The price of the S-30 variety in the Mumbai market moved up around 11 per cent from Rs 1,358 per quintal in January 2000 to Rs 1,508 in July. The prices have been hovering around Rs 1,500 the past three-four months. Do these trends indicate that sugar prices are firming up? Not necessarily.
The good monsoon and the higher area under sugarcane led to record production in sugar year 2000-2001 (October-September). In 1999-2000 the country had had one of the best crops in the past few years. Given that the overall domestic demand is likely to be much lower than the production, the carry-forward stocks from 1999-2000 are likely to be high.
The future looks bleak as the production prospects for 2000-01 also look bright. Being a perishable commodity, sugar cannot be stocked for long. This is likely to cause price pressure. The key factor would be the ability of the mills to export and generate better realisations. But exports face two major threats. One, the movement of the rupee, and, two, and more important, the price in the international markets.
The potential for exports is higher this fiscal given the lower global production. Estimates are that major producers, such as China, Pakistan and Ukraine, had lower production in 1999-2000. Some countries have had to import meet their requirements.

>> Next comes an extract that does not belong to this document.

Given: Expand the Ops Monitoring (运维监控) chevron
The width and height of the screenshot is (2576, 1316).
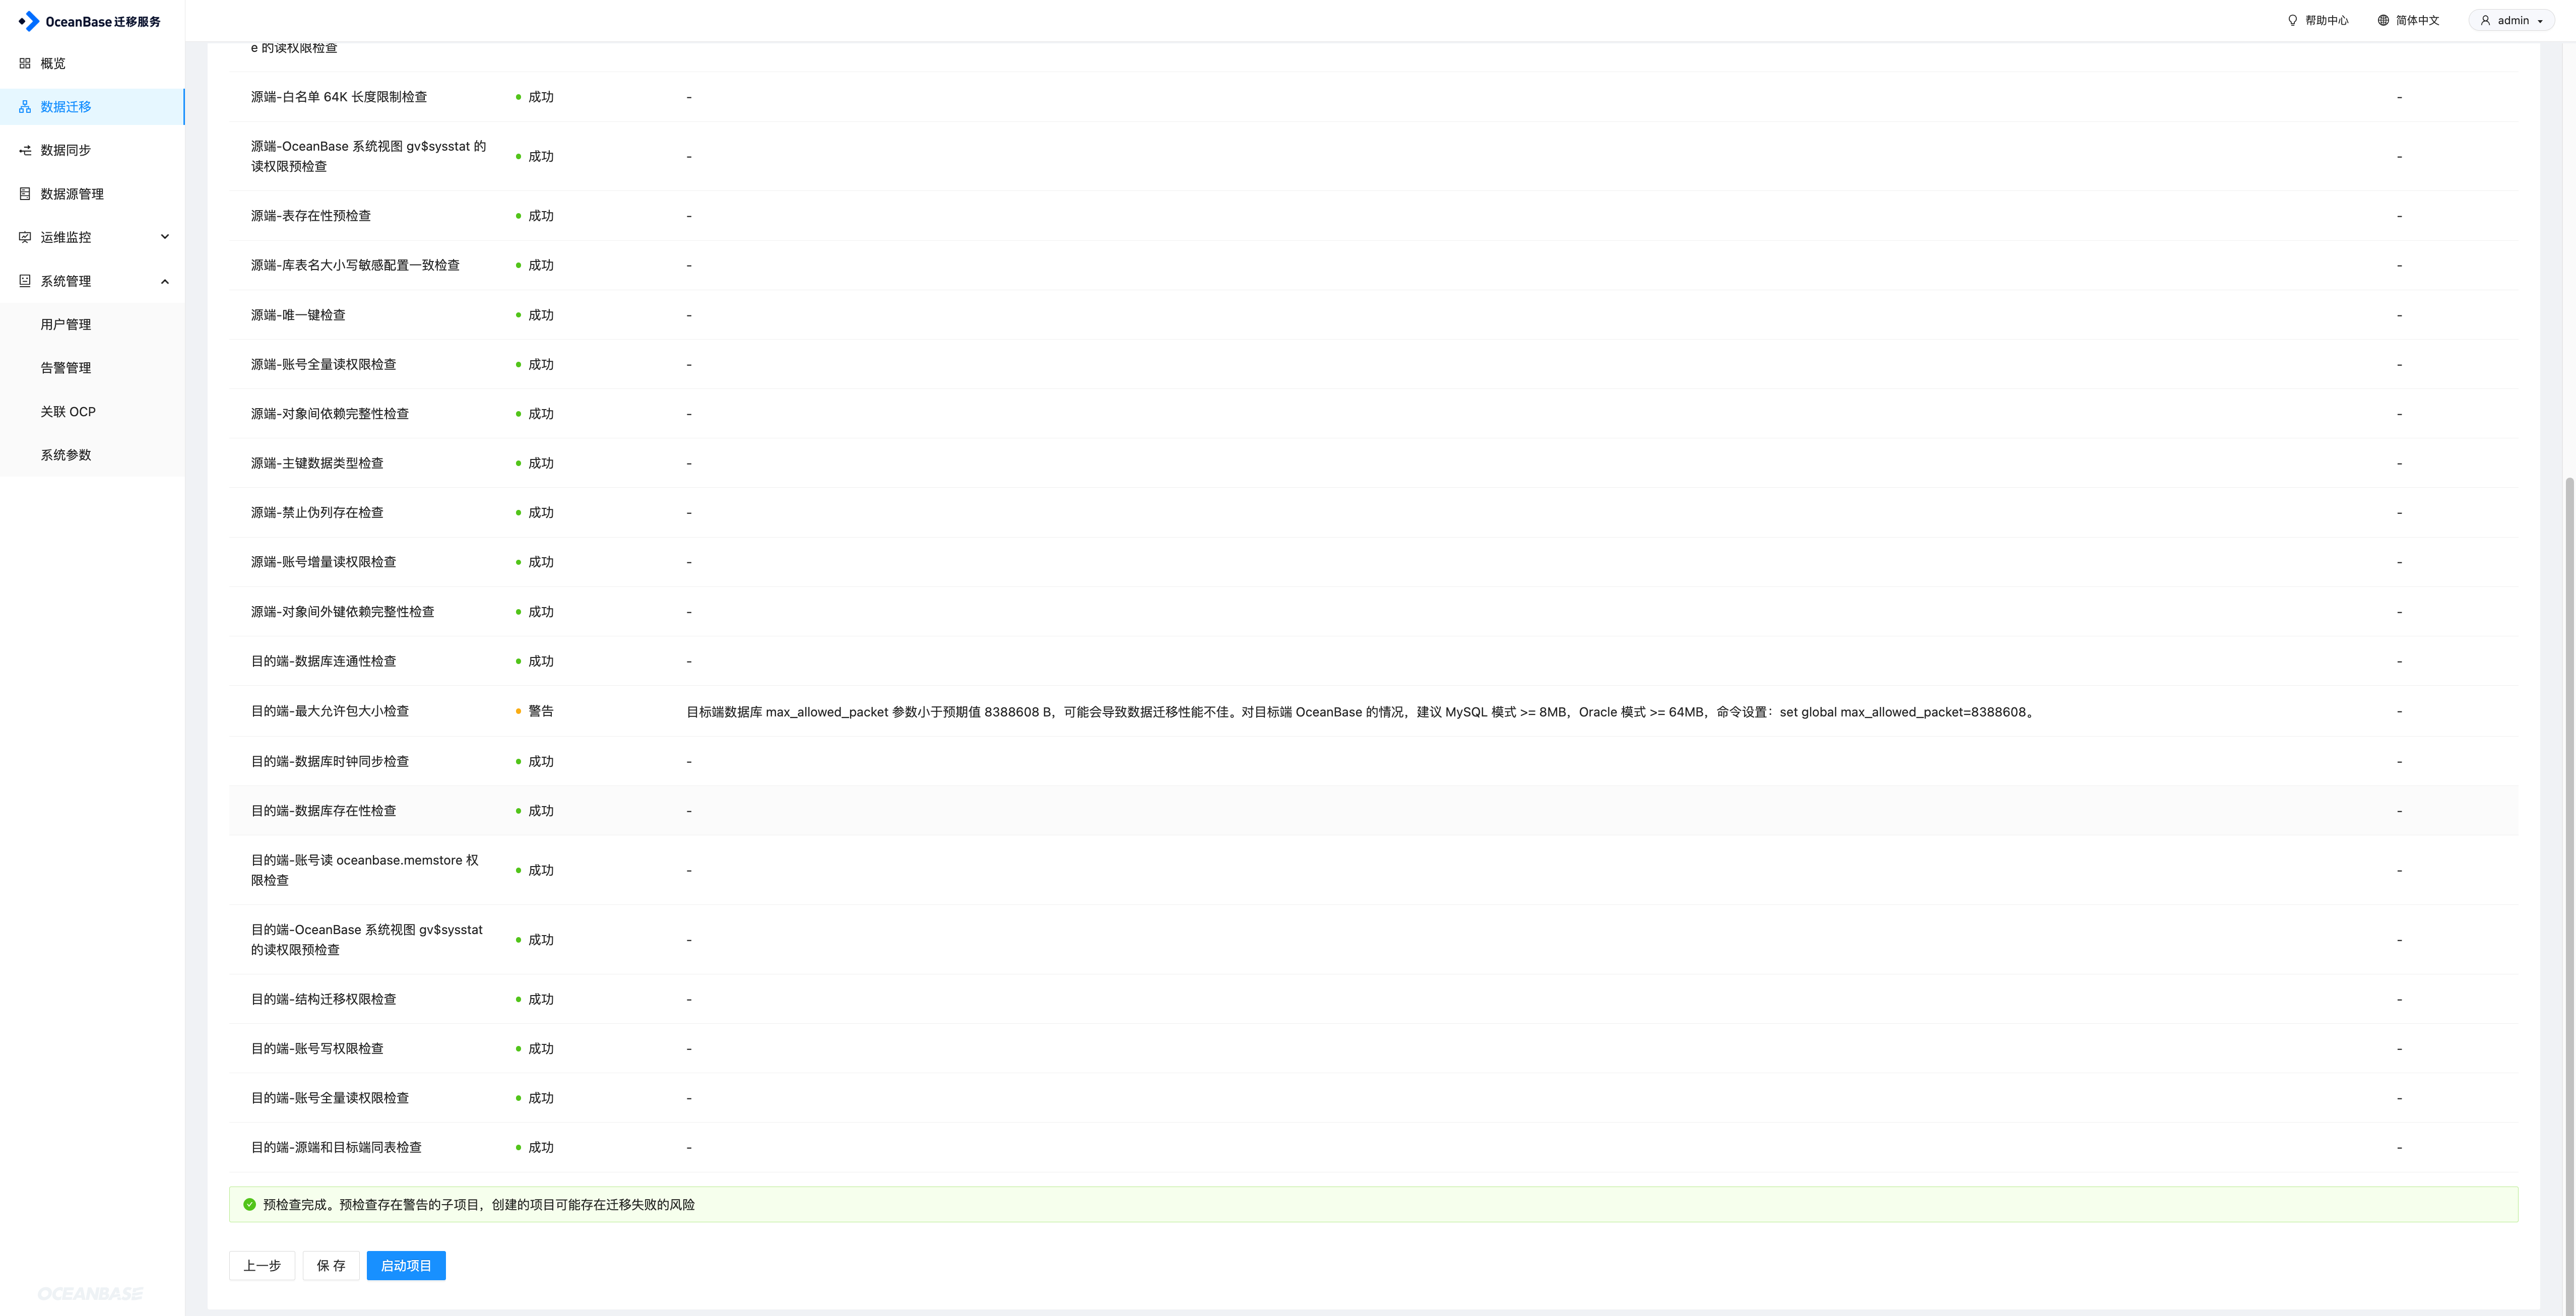Looking at the screenshot, I should 165,237.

World sugar prices have shown some signs of improving in the recent past. For instance, the average price for the April-June 2000 quarter is around 15.63 cents/kg against 12.63 cents in the corresponding previous period. The monthly averages of world prices indicate that they were the highest in June at 18.37 cents/kg.
Given the current price trends and the recent depreciation of the rupee, mills could have made a killing had they exported. However, the key factor is whether the price trends will sustain. Given the level of production in the country, a lot would depend on the export policy. Indications are that the Government is going slow and cautious so as to avoid flooding the international market and prices crashing.
In fact, historically, export realisations have always been low as whenever India has gone into the market to sell sugar, prices have dropped. For, it has usually been a distress sale, and buyers have been able to dictate prices. A lot would also depend on the government policy of allowing exports to Pakistan, which is facing acute shortage of sugar this season.